__TASK__
From the entries below, extract every line that includes the word "field".

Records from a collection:
╭──
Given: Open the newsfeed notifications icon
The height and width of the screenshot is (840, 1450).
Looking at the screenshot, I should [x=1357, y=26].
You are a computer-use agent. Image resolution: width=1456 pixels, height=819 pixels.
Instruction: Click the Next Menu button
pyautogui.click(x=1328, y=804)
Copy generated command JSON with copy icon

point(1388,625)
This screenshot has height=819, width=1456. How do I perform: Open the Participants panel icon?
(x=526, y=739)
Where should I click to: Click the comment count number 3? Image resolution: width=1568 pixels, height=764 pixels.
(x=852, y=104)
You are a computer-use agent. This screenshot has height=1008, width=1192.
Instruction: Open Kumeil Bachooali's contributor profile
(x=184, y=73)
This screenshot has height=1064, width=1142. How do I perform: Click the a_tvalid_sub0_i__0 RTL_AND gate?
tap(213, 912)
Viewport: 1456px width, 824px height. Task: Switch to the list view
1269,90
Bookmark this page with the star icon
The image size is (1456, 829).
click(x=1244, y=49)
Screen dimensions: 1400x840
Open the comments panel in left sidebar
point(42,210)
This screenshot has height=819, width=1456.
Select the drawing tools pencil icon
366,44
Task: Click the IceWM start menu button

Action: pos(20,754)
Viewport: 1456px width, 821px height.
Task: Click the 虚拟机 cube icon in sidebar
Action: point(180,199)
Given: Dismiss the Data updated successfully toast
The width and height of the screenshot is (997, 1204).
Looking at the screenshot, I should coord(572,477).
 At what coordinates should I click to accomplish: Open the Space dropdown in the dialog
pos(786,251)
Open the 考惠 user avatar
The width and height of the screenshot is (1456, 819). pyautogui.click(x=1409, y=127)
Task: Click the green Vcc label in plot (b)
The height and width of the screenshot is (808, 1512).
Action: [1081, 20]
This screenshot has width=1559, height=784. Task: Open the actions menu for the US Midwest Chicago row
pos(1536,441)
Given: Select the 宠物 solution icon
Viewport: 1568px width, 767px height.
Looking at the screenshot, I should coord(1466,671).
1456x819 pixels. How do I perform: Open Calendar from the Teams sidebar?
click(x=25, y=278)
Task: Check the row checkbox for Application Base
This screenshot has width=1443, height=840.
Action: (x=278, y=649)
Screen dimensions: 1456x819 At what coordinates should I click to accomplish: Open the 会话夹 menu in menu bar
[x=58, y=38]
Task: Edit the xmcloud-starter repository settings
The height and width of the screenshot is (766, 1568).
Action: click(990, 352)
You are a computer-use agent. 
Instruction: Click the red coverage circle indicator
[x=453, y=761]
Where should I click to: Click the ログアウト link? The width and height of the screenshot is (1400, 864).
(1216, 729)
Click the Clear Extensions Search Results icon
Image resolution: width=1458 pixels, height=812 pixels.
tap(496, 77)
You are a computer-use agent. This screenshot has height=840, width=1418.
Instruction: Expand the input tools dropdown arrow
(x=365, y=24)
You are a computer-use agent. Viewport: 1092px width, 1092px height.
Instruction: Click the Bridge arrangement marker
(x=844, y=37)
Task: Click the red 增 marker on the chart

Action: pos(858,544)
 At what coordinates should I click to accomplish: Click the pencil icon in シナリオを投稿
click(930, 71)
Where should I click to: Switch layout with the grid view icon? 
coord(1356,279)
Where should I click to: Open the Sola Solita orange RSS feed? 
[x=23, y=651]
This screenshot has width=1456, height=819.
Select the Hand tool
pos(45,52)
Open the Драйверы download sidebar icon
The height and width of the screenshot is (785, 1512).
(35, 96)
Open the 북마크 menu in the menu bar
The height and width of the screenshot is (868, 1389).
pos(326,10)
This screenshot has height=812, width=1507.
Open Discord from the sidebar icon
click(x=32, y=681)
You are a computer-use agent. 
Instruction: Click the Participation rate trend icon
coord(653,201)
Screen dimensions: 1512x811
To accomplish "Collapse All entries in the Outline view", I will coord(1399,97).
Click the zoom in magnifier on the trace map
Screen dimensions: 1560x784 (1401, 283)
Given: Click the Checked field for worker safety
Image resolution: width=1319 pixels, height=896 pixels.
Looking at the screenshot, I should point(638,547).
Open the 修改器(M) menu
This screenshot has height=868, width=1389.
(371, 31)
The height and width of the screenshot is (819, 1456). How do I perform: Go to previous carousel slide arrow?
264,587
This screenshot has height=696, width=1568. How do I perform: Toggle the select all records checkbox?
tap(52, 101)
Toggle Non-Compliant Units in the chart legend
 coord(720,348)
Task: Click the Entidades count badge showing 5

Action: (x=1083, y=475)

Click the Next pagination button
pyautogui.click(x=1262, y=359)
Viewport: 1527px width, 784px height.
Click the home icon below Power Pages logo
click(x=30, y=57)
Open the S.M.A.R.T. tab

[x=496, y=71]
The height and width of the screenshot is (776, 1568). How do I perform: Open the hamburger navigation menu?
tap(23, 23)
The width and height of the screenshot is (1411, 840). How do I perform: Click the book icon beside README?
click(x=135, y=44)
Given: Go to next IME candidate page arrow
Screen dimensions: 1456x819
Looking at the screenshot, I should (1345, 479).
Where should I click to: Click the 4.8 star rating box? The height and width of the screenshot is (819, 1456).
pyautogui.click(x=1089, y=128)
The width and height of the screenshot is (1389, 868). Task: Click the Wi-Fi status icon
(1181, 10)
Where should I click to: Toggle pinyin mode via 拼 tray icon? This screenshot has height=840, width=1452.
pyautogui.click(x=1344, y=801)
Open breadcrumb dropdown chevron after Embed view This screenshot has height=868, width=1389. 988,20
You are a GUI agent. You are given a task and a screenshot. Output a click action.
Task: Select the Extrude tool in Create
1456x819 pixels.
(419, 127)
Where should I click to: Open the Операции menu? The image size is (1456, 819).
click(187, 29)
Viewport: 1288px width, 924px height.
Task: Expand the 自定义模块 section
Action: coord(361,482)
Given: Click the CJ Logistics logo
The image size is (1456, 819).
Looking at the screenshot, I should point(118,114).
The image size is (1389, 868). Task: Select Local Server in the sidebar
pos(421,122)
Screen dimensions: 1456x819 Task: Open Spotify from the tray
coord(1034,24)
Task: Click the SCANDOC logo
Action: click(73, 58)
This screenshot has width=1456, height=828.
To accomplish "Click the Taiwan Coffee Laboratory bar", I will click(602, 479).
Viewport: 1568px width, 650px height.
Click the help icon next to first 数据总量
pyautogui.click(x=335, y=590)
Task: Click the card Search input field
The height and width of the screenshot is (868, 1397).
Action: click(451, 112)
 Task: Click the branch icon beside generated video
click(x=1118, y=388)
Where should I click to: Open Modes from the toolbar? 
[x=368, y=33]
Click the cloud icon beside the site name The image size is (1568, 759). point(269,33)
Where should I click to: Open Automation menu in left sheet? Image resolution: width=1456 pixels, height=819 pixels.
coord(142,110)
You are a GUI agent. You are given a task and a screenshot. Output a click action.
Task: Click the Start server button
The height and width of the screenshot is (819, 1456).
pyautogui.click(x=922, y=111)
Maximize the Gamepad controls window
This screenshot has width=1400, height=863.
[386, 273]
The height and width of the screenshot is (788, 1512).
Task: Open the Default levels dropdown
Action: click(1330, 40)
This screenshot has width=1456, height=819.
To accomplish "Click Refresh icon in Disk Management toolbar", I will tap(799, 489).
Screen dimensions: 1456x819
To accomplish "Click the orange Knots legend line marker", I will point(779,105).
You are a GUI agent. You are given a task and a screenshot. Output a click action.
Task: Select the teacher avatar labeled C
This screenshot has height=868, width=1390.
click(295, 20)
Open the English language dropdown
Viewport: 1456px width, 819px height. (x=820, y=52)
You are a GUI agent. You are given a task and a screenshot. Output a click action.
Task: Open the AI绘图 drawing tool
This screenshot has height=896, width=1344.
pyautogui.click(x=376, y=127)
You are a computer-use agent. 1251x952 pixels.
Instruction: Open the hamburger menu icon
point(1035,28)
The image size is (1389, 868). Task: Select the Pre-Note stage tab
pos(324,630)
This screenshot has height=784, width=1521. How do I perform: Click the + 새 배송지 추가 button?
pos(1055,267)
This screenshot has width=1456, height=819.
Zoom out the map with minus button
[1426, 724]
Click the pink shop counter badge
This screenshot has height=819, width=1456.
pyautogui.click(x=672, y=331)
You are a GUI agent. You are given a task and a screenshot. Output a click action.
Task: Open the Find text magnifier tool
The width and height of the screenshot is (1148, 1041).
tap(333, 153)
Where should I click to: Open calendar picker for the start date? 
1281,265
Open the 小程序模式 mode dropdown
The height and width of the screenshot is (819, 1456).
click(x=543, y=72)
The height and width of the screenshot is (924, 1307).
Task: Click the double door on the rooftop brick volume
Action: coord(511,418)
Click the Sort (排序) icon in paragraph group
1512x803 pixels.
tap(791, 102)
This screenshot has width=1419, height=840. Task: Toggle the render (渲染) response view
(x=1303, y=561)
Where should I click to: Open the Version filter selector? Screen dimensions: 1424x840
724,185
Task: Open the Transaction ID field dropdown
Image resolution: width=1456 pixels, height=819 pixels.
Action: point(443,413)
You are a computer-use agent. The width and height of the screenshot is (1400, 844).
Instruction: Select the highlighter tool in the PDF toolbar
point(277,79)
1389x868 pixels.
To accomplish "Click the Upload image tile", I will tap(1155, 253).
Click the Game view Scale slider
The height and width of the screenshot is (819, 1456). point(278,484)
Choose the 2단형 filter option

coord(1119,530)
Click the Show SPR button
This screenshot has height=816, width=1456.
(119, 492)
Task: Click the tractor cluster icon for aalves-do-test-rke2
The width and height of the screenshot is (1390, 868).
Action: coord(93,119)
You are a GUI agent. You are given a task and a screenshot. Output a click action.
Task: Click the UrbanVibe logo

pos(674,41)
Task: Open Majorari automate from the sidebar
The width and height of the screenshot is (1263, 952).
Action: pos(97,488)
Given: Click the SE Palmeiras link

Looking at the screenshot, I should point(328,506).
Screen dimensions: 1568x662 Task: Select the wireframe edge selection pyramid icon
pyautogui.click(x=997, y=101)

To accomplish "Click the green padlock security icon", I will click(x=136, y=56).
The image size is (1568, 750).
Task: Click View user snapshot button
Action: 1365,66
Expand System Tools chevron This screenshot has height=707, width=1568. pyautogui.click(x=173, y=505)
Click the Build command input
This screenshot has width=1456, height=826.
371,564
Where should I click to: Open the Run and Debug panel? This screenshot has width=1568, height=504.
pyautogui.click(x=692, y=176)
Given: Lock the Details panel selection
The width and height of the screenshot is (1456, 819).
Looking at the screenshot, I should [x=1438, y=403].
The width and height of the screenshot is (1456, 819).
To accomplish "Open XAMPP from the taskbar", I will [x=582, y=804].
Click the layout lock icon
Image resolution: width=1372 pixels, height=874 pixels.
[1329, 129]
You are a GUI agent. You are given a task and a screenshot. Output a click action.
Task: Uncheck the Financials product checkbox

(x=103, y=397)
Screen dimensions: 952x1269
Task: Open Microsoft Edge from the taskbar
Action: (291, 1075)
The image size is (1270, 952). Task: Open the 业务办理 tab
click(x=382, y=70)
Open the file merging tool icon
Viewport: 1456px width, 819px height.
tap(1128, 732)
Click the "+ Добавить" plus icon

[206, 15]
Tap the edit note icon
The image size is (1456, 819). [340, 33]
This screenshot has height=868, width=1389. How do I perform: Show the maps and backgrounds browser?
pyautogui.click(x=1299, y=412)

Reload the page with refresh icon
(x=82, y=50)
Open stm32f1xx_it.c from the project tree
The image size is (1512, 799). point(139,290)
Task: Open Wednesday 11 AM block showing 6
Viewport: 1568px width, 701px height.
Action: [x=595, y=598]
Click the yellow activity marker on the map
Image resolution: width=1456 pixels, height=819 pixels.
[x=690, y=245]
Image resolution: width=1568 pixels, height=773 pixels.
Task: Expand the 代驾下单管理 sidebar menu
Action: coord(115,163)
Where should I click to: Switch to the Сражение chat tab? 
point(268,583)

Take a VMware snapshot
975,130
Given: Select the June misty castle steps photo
╰──
__ANSWER SPACE__
Given: Click the Checked field for worker safety
Task: Click the card Search input field
Task: Open the Transaction ID field dropdown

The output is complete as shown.